What Else Do You Need to Consider?
The two key components of a high performance data tier - ultra-high throughput, scalable RDBMS and high performance, scalable analytic datastore - need to be designed from the ground up for interoperability. Data will move across these engines at high frequencies and in large volumes, and that traffic needs to be reflected in the products' core architectures. Also, to the degree that a "front-end" RDBMS component is capable of performing common enrichment operations (de-normalization, pre-aggregation, de-duplication and other useful transformations), data can be moved into the analytic "back-end" quickly and efficiently. Finally, to the degree that the components in your data tier support a common data language (i.e., SQL), you'll build applications more quickly and maintain them more easily and cost effectively.
Summary
High velocity transactional systems will soon find a home in many IT portfolios. By their nature, high velocity systems require a data tier that delivers extremely high throughput, ACID transactions, high scalability and built-in fault tolerance. That data tier must also support a wide range of real-time and historical analytics. My advice is to break the problem into at least two parts - high velocity and deep analytics - and implement an infrastructure that excels at addressing each of these needs in separate but integrated ways.
About the author:
Dr. Michael Stonebraker is CTO of VoltDB, Inc. (www.voltdb.com). He has been a pioneer of data base research and technology for more than a quarter of a century. He was the main architect of the INGRES relational DBMS, and the object-relational DBMS, POSTGRES. These prototypes were developed at the University of California at Berkeley where Stonebraker was a Professor of Computer Science for 25 years. More recently at M.I.T. he was a co-architect of the Aurora/Borealis stream processing engine, the C-Store column-oriented DBMS, and the H-Store transaction processing engine. Currently, he is working on science-oriented DBMSs and search engines for accessing the deep web. He is a founder of six venture-capital backed startups, which commercialized these prototypes. Presently he is also a co-founder of VoltDB, Inc., SciDB and Goby.com.
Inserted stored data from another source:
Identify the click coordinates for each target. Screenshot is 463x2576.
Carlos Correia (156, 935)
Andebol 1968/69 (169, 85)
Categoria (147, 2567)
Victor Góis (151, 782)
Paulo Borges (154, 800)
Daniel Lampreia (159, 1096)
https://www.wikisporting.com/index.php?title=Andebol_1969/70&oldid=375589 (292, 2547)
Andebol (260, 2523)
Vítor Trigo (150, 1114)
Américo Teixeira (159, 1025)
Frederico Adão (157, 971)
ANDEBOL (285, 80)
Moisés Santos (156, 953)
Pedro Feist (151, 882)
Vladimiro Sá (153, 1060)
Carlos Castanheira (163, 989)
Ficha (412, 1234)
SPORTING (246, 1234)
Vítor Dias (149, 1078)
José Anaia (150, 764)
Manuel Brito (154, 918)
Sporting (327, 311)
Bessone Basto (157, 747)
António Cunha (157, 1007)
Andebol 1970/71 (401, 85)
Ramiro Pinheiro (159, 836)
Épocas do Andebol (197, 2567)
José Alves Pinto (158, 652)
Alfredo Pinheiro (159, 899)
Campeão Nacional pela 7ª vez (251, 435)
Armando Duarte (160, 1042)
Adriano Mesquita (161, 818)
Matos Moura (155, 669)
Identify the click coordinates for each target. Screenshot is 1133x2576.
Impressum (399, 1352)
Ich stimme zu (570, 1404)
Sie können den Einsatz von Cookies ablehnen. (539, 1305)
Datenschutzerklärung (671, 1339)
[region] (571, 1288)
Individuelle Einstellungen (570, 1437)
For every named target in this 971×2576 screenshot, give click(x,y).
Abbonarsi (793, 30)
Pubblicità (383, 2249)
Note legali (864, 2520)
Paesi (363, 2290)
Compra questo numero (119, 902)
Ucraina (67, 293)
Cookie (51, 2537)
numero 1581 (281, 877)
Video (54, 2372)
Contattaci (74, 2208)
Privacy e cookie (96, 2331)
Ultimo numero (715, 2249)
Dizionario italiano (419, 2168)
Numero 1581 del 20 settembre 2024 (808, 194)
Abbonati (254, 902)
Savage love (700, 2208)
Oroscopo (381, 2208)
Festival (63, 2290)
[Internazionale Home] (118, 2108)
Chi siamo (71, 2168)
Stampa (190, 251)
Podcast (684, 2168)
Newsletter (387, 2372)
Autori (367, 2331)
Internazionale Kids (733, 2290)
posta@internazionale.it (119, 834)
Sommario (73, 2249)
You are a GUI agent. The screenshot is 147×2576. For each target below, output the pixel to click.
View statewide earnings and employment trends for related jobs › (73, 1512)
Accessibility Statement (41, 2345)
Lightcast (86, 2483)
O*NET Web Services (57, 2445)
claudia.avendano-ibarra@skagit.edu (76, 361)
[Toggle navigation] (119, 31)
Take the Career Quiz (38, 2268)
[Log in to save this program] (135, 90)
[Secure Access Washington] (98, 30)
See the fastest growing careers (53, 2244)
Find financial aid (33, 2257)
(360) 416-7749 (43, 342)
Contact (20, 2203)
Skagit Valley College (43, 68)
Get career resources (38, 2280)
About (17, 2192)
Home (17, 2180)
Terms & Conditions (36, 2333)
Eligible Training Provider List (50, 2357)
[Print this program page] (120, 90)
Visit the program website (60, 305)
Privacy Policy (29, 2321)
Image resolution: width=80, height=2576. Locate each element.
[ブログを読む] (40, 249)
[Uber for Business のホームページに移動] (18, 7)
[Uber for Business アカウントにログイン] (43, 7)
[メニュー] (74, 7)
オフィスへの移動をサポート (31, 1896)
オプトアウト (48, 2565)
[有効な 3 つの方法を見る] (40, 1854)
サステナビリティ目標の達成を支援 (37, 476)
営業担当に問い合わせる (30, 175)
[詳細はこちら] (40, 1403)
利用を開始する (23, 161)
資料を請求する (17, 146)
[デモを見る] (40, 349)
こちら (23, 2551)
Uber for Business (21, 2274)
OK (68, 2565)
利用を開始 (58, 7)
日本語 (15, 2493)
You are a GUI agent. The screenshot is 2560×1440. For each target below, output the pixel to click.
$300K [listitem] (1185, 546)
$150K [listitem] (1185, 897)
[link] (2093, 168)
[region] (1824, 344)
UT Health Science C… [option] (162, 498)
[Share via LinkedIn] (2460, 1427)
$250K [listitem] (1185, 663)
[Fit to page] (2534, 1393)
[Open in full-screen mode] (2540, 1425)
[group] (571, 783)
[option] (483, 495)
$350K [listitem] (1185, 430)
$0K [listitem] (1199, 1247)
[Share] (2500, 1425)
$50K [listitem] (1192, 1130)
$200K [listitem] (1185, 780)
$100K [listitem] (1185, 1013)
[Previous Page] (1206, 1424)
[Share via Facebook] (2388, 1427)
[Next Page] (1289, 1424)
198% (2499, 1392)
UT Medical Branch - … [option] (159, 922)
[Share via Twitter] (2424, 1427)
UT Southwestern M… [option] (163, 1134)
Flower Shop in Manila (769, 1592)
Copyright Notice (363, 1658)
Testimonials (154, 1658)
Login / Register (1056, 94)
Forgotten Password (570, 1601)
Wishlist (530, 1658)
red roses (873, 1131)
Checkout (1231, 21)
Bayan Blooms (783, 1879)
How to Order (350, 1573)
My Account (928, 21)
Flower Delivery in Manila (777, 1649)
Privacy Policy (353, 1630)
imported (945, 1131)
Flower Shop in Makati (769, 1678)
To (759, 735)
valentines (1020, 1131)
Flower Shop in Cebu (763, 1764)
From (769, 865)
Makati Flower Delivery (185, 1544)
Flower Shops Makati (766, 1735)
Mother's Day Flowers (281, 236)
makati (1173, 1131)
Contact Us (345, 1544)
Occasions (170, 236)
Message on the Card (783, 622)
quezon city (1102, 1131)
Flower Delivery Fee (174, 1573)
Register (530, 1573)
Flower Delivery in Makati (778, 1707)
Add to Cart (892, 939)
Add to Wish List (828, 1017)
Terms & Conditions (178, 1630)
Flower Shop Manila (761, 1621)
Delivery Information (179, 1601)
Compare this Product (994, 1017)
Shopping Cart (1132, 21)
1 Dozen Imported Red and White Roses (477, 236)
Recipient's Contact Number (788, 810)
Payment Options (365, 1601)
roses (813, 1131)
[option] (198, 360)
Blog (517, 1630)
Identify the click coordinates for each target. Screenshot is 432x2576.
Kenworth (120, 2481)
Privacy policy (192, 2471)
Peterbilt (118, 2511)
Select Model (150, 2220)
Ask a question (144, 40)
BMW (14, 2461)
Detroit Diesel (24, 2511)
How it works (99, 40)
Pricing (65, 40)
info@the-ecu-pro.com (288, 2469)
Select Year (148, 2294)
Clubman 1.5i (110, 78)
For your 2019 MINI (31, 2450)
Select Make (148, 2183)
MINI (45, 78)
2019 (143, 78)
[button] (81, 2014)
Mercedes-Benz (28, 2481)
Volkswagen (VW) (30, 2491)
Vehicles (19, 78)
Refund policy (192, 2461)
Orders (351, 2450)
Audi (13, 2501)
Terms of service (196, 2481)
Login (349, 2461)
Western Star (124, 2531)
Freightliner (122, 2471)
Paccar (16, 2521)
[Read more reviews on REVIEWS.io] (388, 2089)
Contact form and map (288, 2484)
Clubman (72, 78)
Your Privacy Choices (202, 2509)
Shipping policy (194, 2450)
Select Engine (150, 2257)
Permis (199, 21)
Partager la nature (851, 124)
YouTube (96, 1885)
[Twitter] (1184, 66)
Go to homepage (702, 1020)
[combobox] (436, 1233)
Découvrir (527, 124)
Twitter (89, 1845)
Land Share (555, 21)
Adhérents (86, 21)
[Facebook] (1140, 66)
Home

Professor Stonebraker is the author of scores of research papers on data base technology, operating systems and the architecture of system software services. He was awarded the ACM System Software Award in 1992, for his work on INGRES. Additionally, he was awarded the first annual Innovation award by the ACM SIGMOD special interest group in 1994, and was elected to the National Academy of Engineering in 1997. He was awarded the IEEE John Von Neumann award in 2005, and is presently an adjunct professor of Computer Science at M.I.T.